SET PROBLEM:
Please extract the passage of the Raboteau massacre article between "1994 massacre in" and "to be higher.", inclusive, copying it word for word.

DOCUMENT TEXT:
____

= Raboteau massacre =

1994 massacre in Raboteau Gonaïves, Haiti

The Raboteau massacre was an incident on April 22, 1994, in which military and paramilitary forces attacked the neighborhood of Raboteau Gonaïves, Haiti, the citizens of which had been participating in pro-Jean-Bertrand Aristide demonstrations. At least 23 residents were killed, though most groups estimated the true casualties to be higher.

In 2000, a Haitian court tried fifty-nine people for alleged roles in the massacre, of whom 37, including former coup leader Raoul Cédras, were tried in absentia. Sixteen of those tried in person were convicted, while all 37 of those tried in absentia were convicted and given sentences of life imprisonment. In May 2005, all sentences from the tribunal were overturned by the Supreme Court.

== Massacre ==
Raboteau is a shanty town neighborhood by the sea in Gonaïves in north-west Haiti. Following the 1991 Haitian coup d'état against President Jean-Bertrand Aristide, residents held rallies in support of Aristide and opposing the de facto military dictatorship that replaced him.

____

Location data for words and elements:
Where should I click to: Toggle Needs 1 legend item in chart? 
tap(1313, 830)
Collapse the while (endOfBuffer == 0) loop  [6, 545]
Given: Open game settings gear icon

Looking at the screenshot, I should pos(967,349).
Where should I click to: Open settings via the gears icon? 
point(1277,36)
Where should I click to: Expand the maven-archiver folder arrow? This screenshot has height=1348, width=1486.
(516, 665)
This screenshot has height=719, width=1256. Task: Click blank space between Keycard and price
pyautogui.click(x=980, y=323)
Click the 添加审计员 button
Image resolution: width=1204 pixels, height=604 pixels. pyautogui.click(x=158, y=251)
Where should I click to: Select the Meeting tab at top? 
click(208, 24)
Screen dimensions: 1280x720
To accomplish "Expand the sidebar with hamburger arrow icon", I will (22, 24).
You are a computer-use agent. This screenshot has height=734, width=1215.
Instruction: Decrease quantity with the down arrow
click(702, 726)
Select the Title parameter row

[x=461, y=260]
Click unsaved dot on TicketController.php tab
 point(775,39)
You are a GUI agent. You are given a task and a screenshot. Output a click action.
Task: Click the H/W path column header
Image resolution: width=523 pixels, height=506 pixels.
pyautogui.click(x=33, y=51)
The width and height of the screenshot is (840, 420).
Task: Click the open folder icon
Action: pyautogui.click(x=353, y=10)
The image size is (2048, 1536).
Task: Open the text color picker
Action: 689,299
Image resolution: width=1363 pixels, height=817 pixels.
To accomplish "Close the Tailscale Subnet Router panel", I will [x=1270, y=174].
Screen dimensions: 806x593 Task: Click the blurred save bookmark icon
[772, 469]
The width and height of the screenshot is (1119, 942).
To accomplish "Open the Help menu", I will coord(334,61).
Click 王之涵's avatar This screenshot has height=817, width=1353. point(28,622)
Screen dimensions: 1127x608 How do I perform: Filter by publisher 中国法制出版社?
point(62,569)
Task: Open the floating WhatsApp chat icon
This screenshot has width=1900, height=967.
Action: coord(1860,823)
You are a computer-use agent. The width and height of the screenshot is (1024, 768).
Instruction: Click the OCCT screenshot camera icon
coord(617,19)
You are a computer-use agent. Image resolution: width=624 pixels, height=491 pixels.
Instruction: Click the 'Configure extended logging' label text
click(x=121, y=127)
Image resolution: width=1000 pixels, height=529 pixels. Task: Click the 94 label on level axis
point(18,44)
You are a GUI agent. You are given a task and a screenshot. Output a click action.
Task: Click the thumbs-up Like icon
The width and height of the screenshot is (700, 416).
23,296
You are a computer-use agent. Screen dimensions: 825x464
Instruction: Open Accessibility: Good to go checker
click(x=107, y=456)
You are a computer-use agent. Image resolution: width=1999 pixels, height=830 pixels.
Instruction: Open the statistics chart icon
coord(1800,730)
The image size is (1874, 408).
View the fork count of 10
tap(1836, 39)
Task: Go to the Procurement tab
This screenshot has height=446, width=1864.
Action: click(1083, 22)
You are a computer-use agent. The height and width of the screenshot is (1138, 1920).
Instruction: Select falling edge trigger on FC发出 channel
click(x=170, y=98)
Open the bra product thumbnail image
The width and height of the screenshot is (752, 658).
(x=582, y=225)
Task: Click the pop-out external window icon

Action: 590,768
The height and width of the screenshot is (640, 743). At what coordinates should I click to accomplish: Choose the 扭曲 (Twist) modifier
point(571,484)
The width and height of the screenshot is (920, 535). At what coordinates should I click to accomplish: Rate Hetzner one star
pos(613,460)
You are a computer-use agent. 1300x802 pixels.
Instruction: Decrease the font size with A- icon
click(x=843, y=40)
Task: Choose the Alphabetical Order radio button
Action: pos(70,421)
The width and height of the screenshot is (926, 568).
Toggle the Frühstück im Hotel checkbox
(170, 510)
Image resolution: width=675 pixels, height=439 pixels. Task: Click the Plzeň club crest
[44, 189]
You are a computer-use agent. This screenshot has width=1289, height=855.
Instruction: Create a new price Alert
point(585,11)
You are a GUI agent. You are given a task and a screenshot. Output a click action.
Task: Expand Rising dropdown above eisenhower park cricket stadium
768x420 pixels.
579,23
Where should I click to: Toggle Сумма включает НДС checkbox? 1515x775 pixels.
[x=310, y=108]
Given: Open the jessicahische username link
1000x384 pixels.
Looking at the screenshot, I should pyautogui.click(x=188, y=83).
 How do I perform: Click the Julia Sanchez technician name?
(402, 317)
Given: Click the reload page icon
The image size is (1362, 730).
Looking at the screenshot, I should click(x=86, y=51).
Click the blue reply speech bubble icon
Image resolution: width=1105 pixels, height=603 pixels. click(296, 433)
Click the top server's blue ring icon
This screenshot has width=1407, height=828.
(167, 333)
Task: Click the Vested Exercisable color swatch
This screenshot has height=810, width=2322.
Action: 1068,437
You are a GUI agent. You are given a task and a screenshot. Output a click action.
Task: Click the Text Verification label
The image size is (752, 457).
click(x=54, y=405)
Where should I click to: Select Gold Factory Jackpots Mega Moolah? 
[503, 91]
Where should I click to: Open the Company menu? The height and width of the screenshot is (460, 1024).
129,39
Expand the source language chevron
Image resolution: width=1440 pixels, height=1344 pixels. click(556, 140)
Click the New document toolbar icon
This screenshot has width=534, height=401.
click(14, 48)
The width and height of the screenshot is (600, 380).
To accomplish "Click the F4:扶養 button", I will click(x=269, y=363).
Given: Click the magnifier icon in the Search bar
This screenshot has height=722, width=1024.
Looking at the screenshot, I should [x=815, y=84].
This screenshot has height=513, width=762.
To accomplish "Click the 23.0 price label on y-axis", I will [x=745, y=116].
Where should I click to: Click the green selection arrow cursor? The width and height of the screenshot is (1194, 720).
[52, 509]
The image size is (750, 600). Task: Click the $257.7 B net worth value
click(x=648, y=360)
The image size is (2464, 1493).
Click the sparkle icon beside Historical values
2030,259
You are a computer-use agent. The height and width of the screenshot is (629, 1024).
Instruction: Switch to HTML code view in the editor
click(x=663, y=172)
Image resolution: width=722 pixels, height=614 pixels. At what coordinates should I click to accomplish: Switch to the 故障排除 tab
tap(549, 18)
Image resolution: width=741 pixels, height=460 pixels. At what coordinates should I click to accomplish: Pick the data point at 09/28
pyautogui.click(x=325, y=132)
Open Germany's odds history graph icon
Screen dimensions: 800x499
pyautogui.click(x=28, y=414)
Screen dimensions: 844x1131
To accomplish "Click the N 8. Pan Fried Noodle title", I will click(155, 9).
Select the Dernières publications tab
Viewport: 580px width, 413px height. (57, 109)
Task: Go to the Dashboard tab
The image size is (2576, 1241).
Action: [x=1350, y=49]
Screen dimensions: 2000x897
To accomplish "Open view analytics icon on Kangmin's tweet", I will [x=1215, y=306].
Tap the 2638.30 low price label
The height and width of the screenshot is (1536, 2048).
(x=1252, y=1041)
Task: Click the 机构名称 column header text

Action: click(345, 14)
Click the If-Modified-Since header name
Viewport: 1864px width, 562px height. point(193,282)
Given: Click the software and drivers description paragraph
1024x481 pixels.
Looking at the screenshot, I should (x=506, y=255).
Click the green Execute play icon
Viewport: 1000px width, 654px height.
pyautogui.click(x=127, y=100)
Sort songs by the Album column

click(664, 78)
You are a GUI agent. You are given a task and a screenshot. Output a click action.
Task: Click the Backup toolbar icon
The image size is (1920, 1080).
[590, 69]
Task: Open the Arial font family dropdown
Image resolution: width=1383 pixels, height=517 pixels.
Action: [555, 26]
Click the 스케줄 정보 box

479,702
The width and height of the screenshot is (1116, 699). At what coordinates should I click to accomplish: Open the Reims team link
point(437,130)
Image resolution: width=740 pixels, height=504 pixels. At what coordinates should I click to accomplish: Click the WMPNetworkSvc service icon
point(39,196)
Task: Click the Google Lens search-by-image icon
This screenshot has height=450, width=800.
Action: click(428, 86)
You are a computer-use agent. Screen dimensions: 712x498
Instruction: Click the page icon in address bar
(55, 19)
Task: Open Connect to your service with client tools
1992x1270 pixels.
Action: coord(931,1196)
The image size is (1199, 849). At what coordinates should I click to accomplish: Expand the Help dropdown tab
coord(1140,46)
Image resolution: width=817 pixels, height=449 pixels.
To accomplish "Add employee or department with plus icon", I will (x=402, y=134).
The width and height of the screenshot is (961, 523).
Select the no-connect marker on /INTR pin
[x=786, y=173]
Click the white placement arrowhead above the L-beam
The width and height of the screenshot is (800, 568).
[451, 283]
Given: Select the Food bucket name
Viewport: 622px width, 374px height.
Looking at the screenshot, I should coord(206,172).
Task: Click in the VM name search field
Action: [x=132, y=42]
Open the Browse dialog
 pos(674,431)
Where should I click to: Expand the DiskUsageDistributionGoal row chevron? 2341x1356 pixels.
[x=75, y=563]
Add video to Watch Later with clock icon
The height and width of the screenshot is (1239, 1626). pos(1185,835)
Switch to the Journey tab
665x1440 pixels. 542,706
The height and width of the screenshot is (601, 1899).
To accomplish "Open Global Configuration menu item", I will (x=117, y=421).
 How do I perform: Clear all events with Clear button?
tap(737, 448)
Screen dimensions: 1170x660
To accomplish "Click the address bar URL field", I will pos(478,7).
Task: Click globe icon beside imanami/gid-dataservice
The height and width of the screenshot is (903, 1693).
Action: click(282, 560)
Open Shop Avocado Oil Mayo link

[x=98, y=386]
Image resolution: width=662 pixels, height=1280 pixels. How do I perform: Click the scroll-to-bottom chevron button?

____

PROBLEM SOLUTION:
1994 massacre in Raboteau Gonaïves, Haiti

The Raboteau massacre was an incident on April 22, 1994, in which military and paramilitary forces attacked the neighborhood of Raboteau Gonaïves, Haiti, the citizens of which had been participating in pro-Jean-Bertrand Aristide demonstrations. At least 23 residents were killed, though most groups estimated the true casualties to be higher.